Элен предложила свои услуги в этой работе. Но очень скоро объем материала отбил у нее охоту продолжать. Время от времени она открывала папки, начинала разбирать и классифицировать заметки, но через пару часов бросала. Чтобы не обижать жену, Пьер не решался ни спросить у нее, в каком состоянии находится дело, ни освободить ее от взятого на себя обязательства. Однажды вечером под предлогом, что у него появилось свободное время, он предложил ей свою помощь. Она увильнула от ответа, сказав, что у Марка жар и что его весь день тошнило. И добавила, что она приглашена к друзьям на ужин и останется у них на ночь, чтобы не разбудить, вернувшись слишком поздно, больного ребенка.
- Ах да... чуть не забыла... я закончила работу, которую вы мне поручили. Можете посмотреть на результат, он - в ванной.
Пьер поблагодарил. После ее ухода он потрогал лоб сына, убедился, что у него нет жара, пошел в ванную и нашел там папку с бумагами: документы были перемешаны, порваны, измазаны чернилами, зубной пастой, тальком и туалетной водой... Он выбросил все на помойку.

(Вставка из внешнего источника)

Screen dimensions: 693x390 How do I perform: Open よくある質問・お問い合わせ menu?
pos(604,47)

Наутро Элен вернулась домой. Она была еще немного пьяна. Пьер не сказал ни слова упрека и ушел в университет читать лекции. Неделю она выжидала, а потом решилась похвалить его за мудрое решение отделаться от "совершенно бесполезного", по ее мнению, бумажного хлама. И добавила вызывающе:
- Почему вы от меня не уходите? Мало, что ли, получили от меня ударов?

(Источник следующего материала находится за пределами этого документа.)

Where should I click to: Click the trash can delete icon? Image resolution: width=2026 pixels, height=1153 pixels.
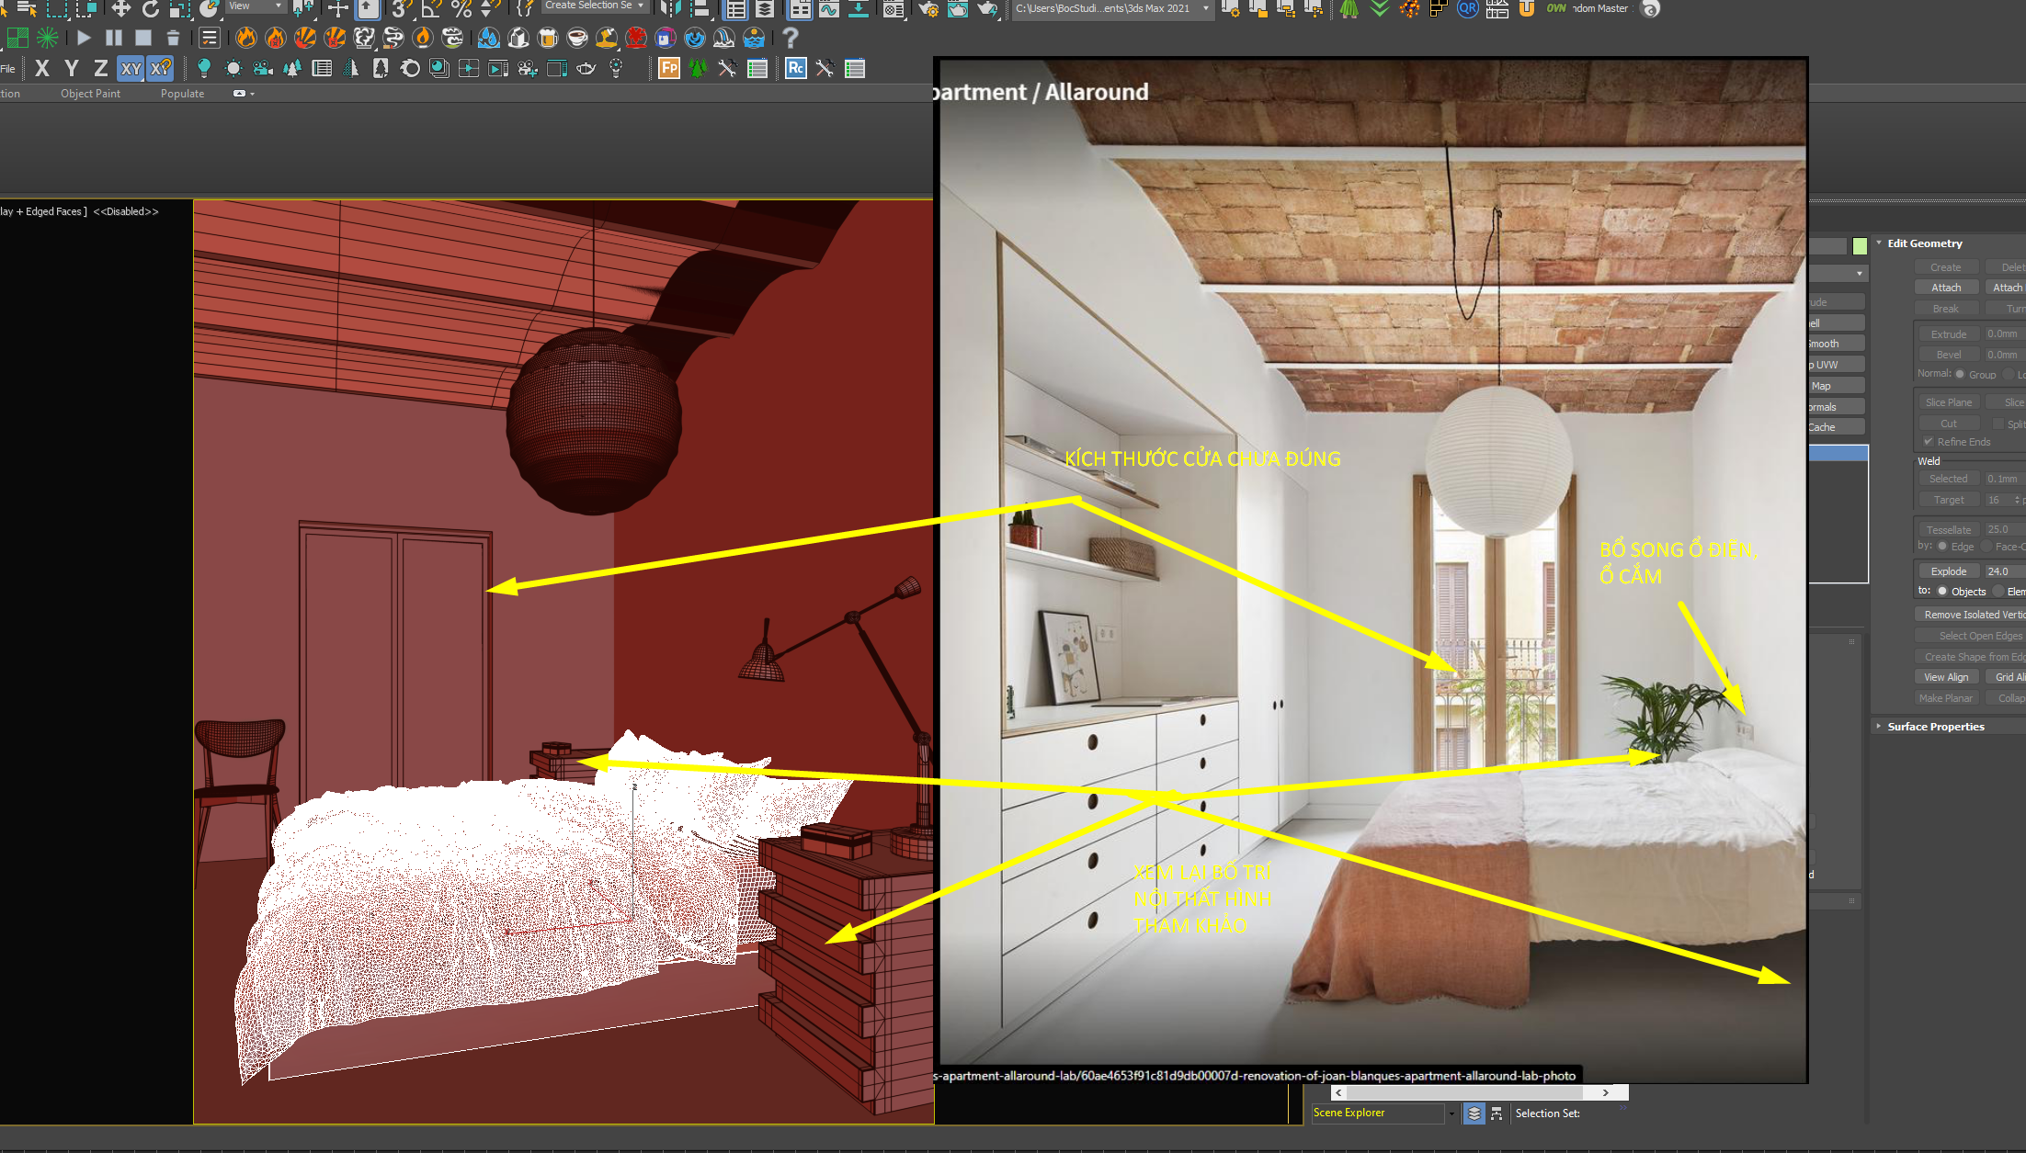pos(173,38)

- Получать удары от того, кто не любит, совсем не больно. А что касается развода... зачем? Порывать с тем, к кому уже не привязан, бессмысленно.
Сдержать свой гнев он мог только с помощью таких вот сентенций. Иногда это удавалось.
- Перестаньте смотреть на меня! - говорила Элен.
- В жизни... большую часть времени мы смотрим. Да, я смотрю на вас... и то, что вижу, чаще всего огорчает меня... но я буду продолжать смотреть на вас... чтобы помочь вам увидеть себя.
- Зачем напрягаться, если я для вас больше ничего не значу?